__EXTRACT TO READ__.
============================================================

Though they kept it close, bad penalties and an inability to make big plays in the clutch prevented the Bears from a stunning upset of the Green Bay Packers in Lambeau last week.
Just when we thought that Jay Cutler had turned the corner, the Bears’ signal-caller was again plagued by bad turnovers in the key moments of the second half . . .
Hrrrrmmmm?
The Packers did all that stuff?
Whaaaaaaa?
Guuuuuuhhh?
Drrrrrrr???
Fapfapfapfap???


Okay, ignore that last one. I’m writing this at work and accidentally shifted into inappropriate onomatopoeias out of habit.
[Editor’s Note: I know I’m going to regret this instantly, but I’ll ask anyway. What kind of day job do you have?]
I manage a team of people who assemble and QA two products that lean heavily on parts manufactured by Hitachi. The first is a cash and coin recycling system that my employer designed. It’s predominantly deployed in large retail environments.
[Editor’s Note: Um, that sounds shockingly professional. Who had to die so that a job like that would get handed to you?]
Oddly, it was the other way around. Someone dying nearly prevented me from getting this gig.
[Editor’s Note: Bullshit.]
The truth beats anything I could make up, but that’s a story for another time.
The product has a PC component and custom software that controls the cash and coin devices. I was originally brought in because of my combined background in Windows network administration and experience working for small custom software development firms.
And thanks for the presumption of competence.
[Editor’s Note: Geez, I guess never really pictured you being employed – or having a job of any kind. Sorry about that. So what’s the other product?]
Those Hitachi “back” massagers*, which are predominantly deployed to upper vaginal environments.
[Editor’s Note: Theeeerrrrre it is.]
So yeah . . . fap, fap, fap.
My point is, while the most optimistic of us were expecting a better brand of football and a steady competitive effort, few truly anticipated a win.
Historically, this was the type of game where Cutler would try to do too much in critical moments.
We’re talking your garden-variety fumbles after a scramble in the backfield that lasted five seconds too long with the ball waiving tantalizingly in front of opposing defensive ends.
Or your run-of-the-mill interception that comes as a direct result of staring down the first read from the moment the ball is snapped until it is clenched tightly against the body of an opposing cornerback.
I’m fairly certain that one of the audibles in the Marc Trestman offense was “Omaha, Marshall, Brandon, Two U, Two U!!!”
Cutler: “Don’t forget about those super-inconvenient second-degree MCL strains during playoff games. Those are kinda my signature fuck-up.”
You big softie.
Cutler: “Yeah, what was I thinking? (takes long, sarcastic drag from a Maverick). But on the plus side I made my back-up a bunch of money. I’m expecting big things from this Hanie kid . . . any day now.”

============================================================

__RECORDED DATA__.
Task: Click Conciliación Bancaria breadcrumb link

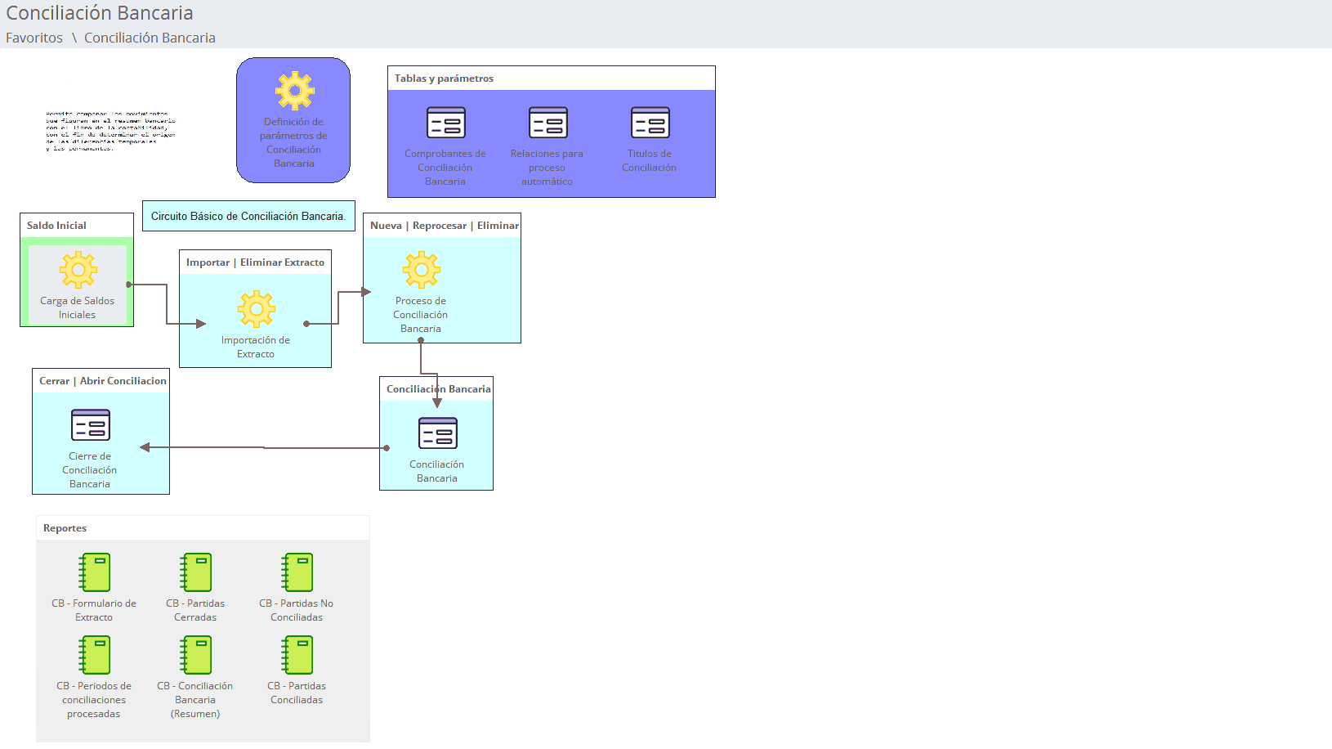Action: (150, 38)
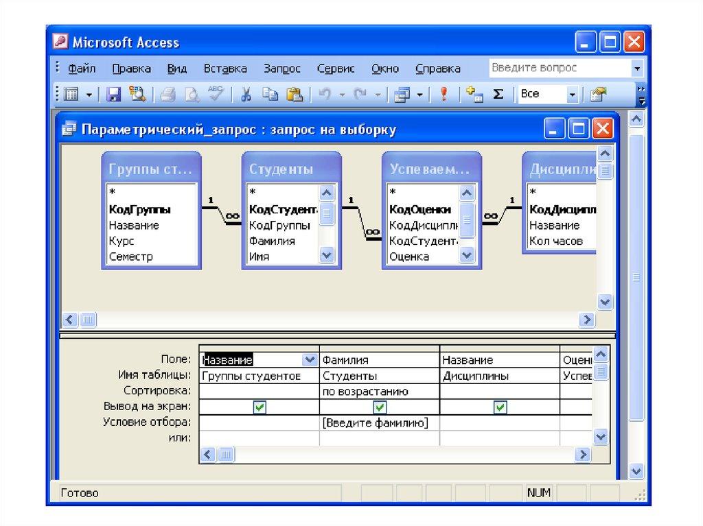Click the Cut scissors icon
The image size is (703, 526).
(x=246, y=95)
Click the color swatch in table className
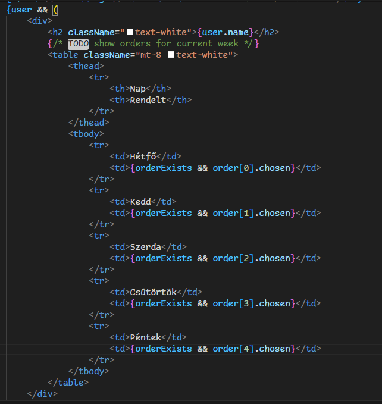The image size is (382, 404). 171,55
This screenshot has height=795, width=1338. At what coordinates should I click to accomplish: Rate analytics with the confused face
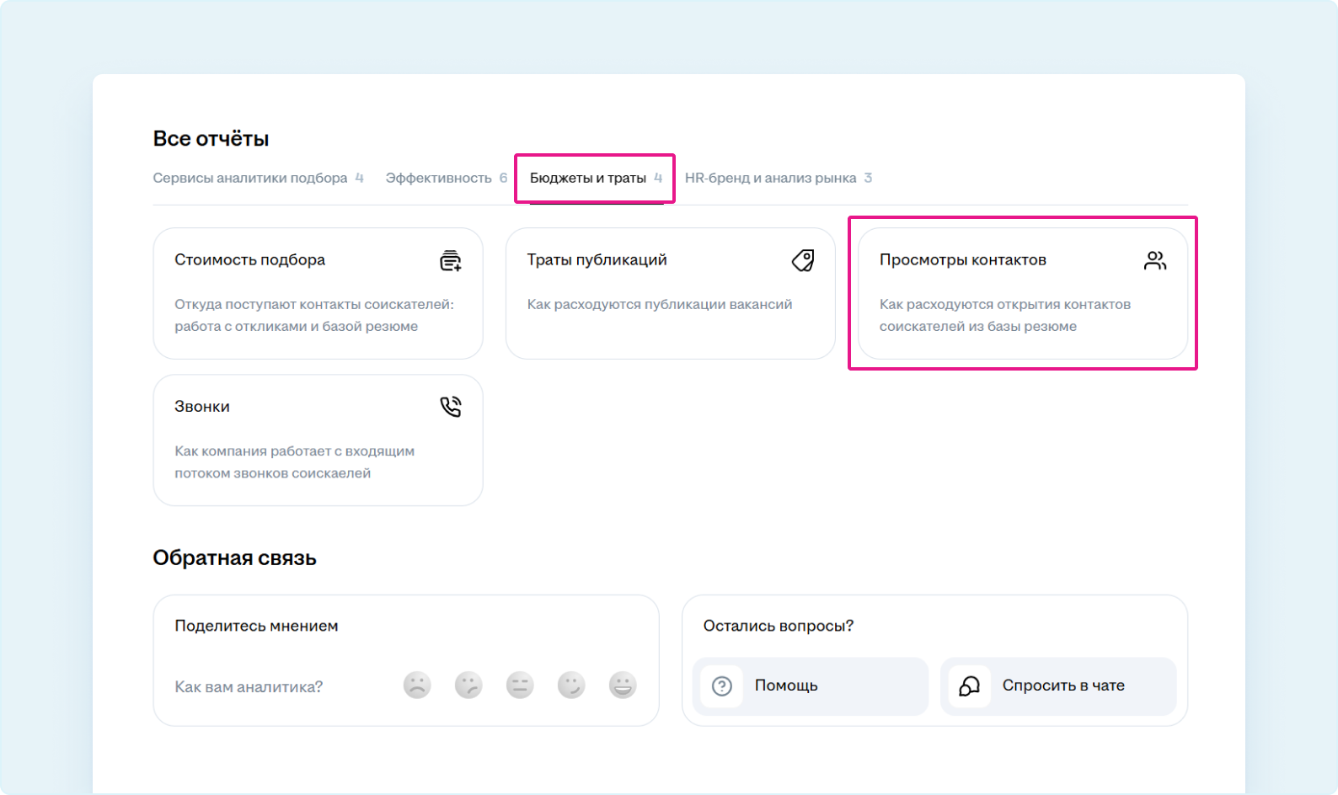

============================================================

__WORK TO DO__.
(a) Quote the Bears column word for word, starting at "The Packers did" and ending at "for another time.".
(b) In the Bears column, what background does the writer say led to being brought in for the job?
The records come from a separate source.

__SOLVED PROBLEMS__.
(a)
The Packers did all that stuff?
Whaaaaaaa?
Guuuuuuhhh?
Drrrrrrr???
Fapfapfapfap???


Okay, ignore that last one. I’m writing this at work and accidentally shifted into inappropriate onomatopoeias out of habit.
[Editor’s Note: I know I’m going to regret this instantly, but I’ll ask anyway. What kind of day job do you have?]
I manage a team of people who assemble and QA two products that lean heavily on parts manufactured by Hitachi. The first is a cash and coin recycling system that my employer designed. It’s predominantly deployed in large retail environments.
[Editor’s Note: Um, that sounds shockingly professional. Who had to die so that a job like that would get handed to you?]
Oddly, it was the other way around. Someone dying nearly prevented me from getting this gig.
[Editor’s Note: Bullshit.]
The truth beats anything I could make up, but that’s a story for another time.

(b) A combined background in Windows network administration and experience working for small custom software development firms.